Workshop: Model Training, Tuning & Evaluation With Google Teachable Machine
Background
When designers want to evaluate a design, they typically create a prototype and observe how people experience using it. Not so with machine learning practitioners: they assess their work using statistical techniques and quantitative metrics.
As a designer working on an ML-enabled product, you need to understand what metrics ML practitioners care about so that you can ensure the focus is not only on model performance in narrow terms but also in a broader sense concerning responsibility.
Learning Objectives
After completing this workshop, you can tune a machine-learning model and understand some basic concepts used in model training, tuning, and evaluation.
Instructions
- Combine the images each of your group’s members has collected during last week’s homework into one set.
- Ensure the dataset you are working with relates to your design project.
- Go to Google Teachable Machine, click “Get Started,” and create a new Image Project.
- Create your classes.
- Upload your training data to each class.
- Click open “advanced” and click “under the hood.”
- Train your model.
- Watch the graphs as they are created.
- Calculate “accuracy per class” and “confusion matrix.”
- Understand what is happening using the explanations under “vocab” and the question mark icons following the various screen elements.
- Change epoch, batch size, and learning rate to try and improve your model’s performance.
- Take a screenshot each time after you have changed settings and retrained your model, and put the screenshot on your board.
- When you have at least three screenshots, go to your online workspace board and add notes next to each part of the “under the hood” panel.
- In each note, explain what it shows and why you think the metrics are how they are.
Product
Upon completion of this activity, you will have produced the following:
- A trained model in Google Teachable Machine, uploaded to the cloud, related to your concept design project.

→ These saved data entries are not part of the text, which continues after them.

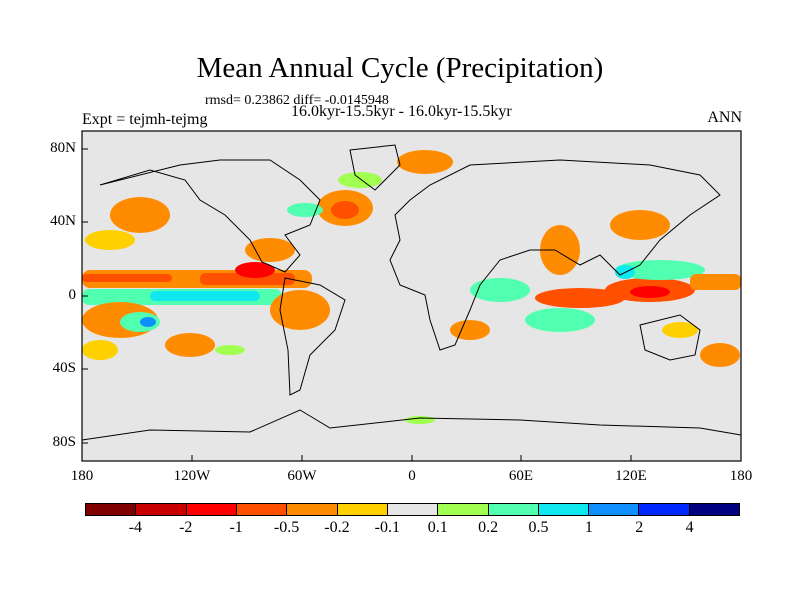 Image resolution: width=800 pixels, height=600 pixels. Describe the element at coordinates (400, 68) in the screenshot. I see `plot-title: Mean Annual Cycle (Precipitation)` at that location.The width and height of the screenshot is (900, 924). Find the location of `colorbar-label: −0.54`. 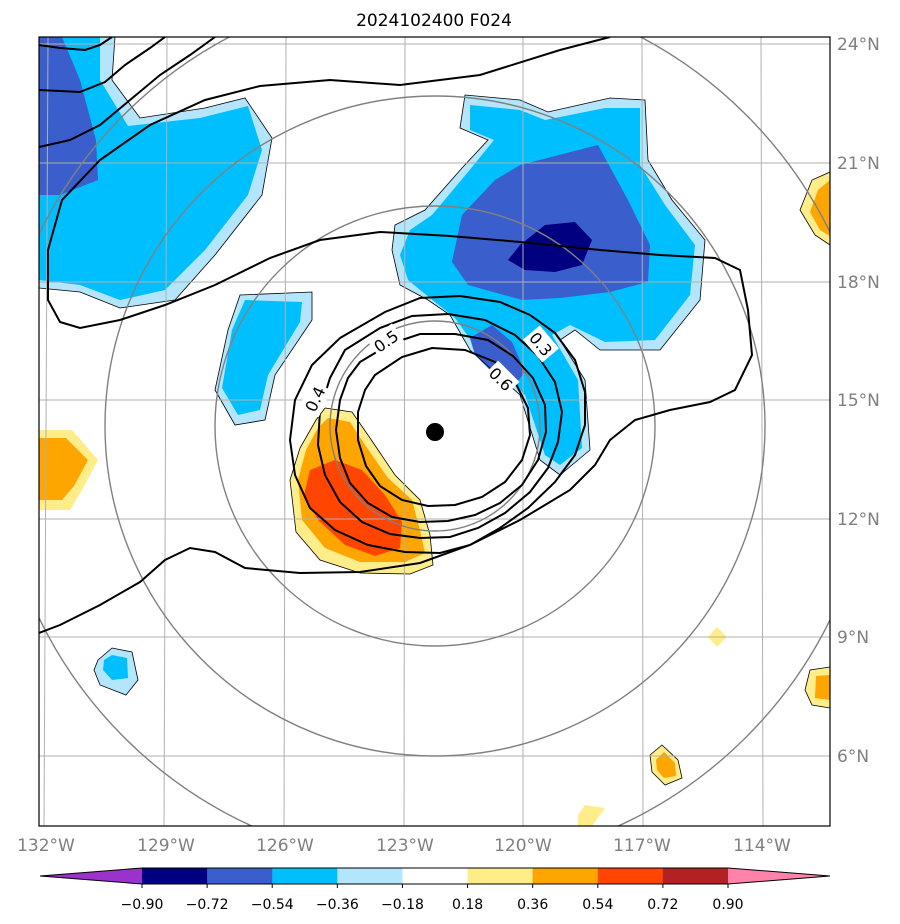

colorbar-label: −0.54 is located at coordinates (272, 905). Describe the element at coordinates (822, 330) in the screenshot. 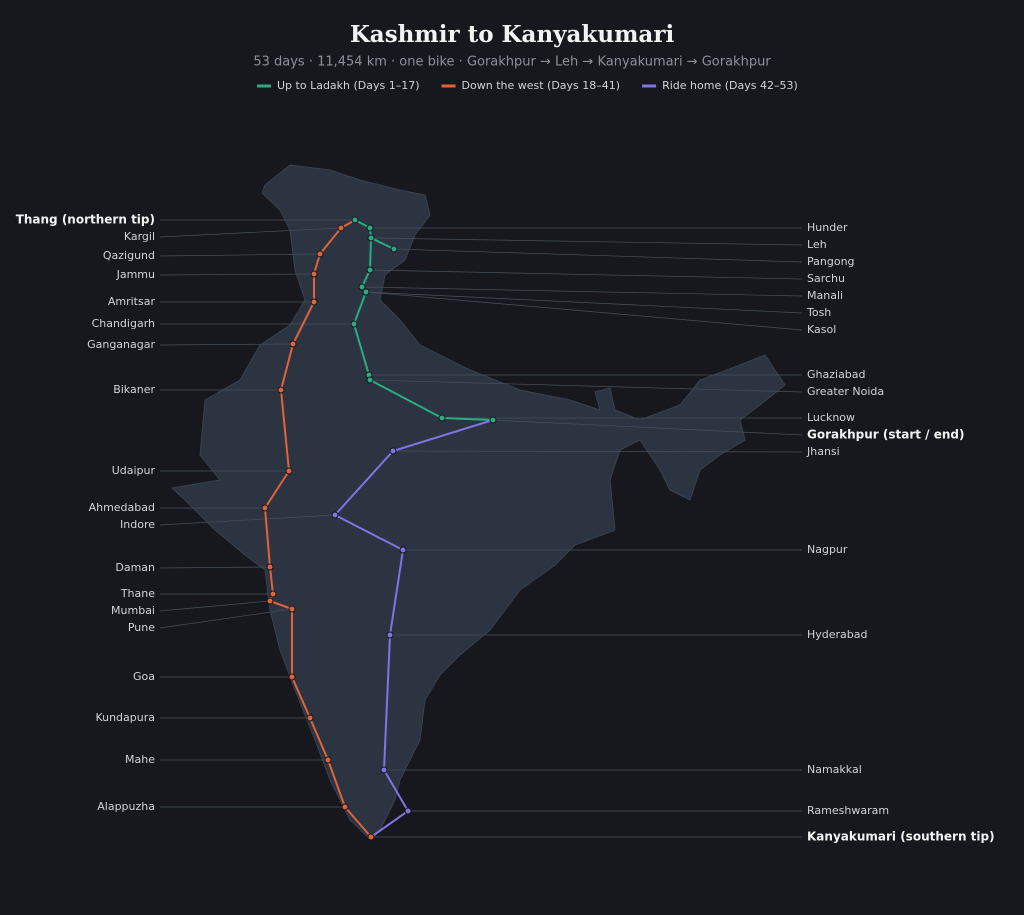

I see `city-label: Kasol` at that location.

- On your board – three screenshots of Teachable Machine, each with a different set of training settings:
- For each screenshot, make sure the advanced training settings are visible (epochs, batch size, etc.)
- Ensure the under-the-hood panel is visible and the ‘accuracy per class’ and ‘confusion matrix’ are shown.
- Add a note next to each item of the under-the-hood panel explaining why you think the metrics shown are the way they are – four notes in total: (1) accuracy per class, (2) confusion matrix, (3) accuracy per epoch, and (4) loss per epoch.
Follow-up
We will discuss your findings during the plenary later in the day.